| What is required |
Word for word, restate the lines of the data below between those holding "1063x603 pixels." and "the trash Delete", inclusive; pictures do not belong in the copy.

| Dataset records |
================
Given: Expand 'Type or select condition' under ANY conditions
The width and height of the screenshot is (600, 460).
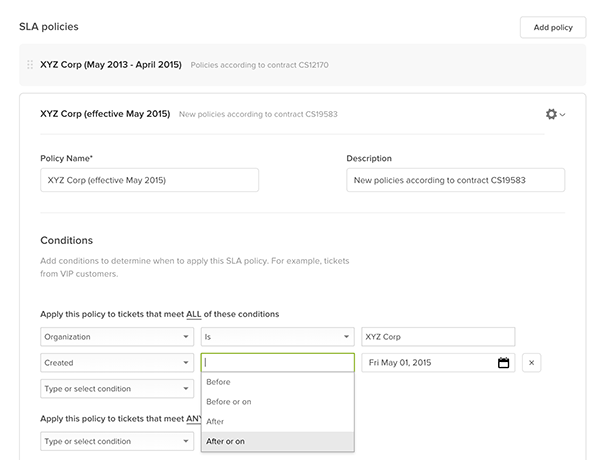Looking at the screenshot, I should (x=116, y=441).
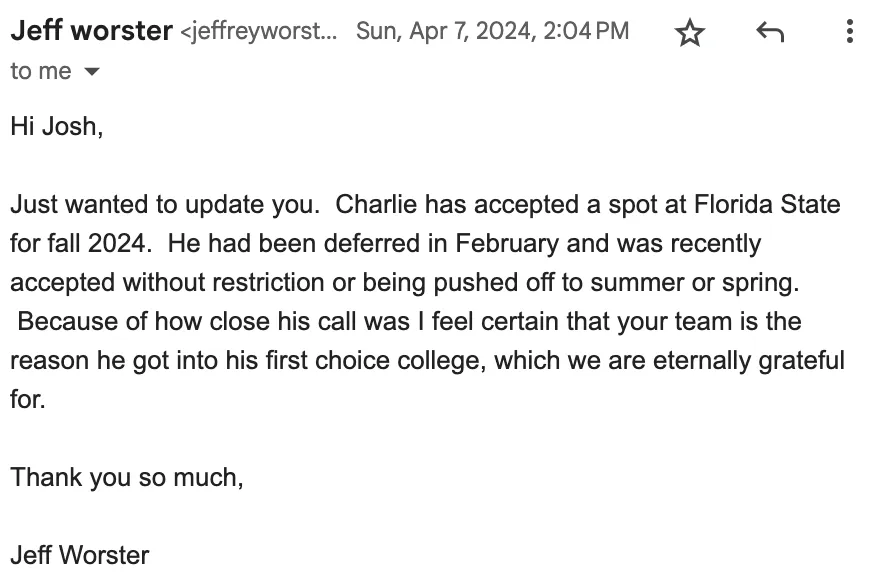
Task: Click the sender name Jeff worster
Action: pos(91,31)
================
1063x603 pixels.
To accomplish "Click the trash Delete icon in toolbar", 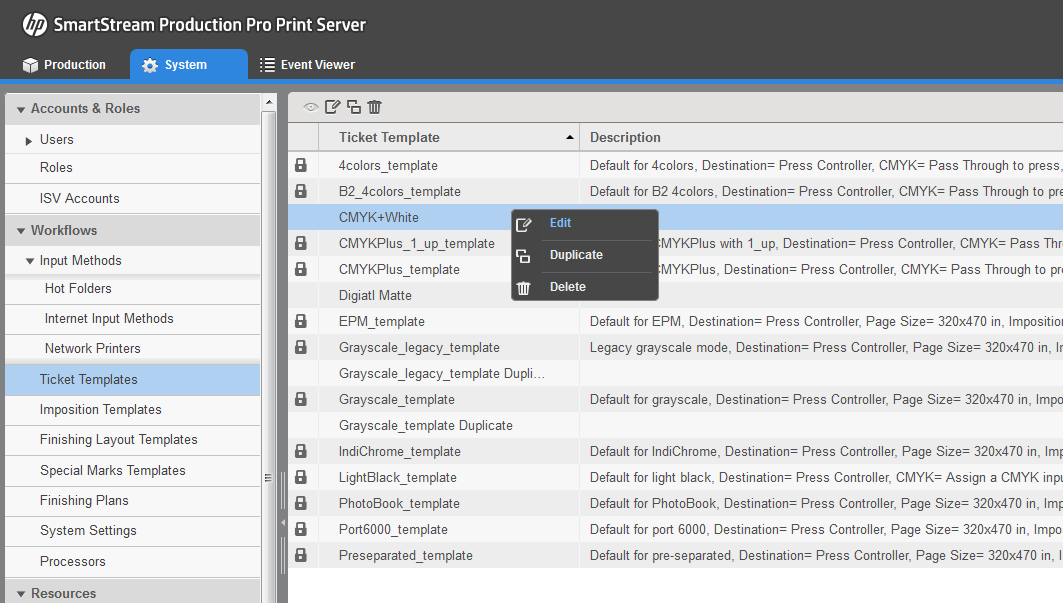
================
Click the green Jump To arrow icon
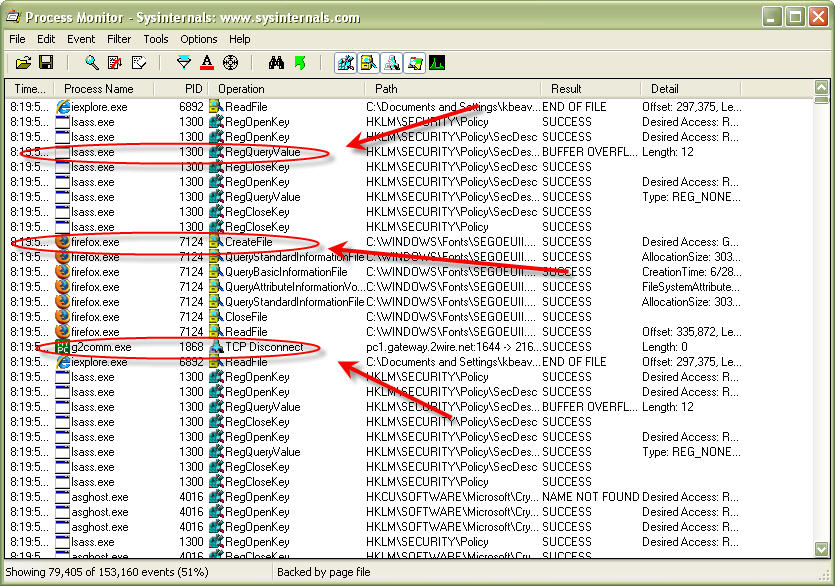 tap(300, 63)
================
| Solution |
1063x603 pixels.
To accomplish "Click the trash Delete icon in toolbar", 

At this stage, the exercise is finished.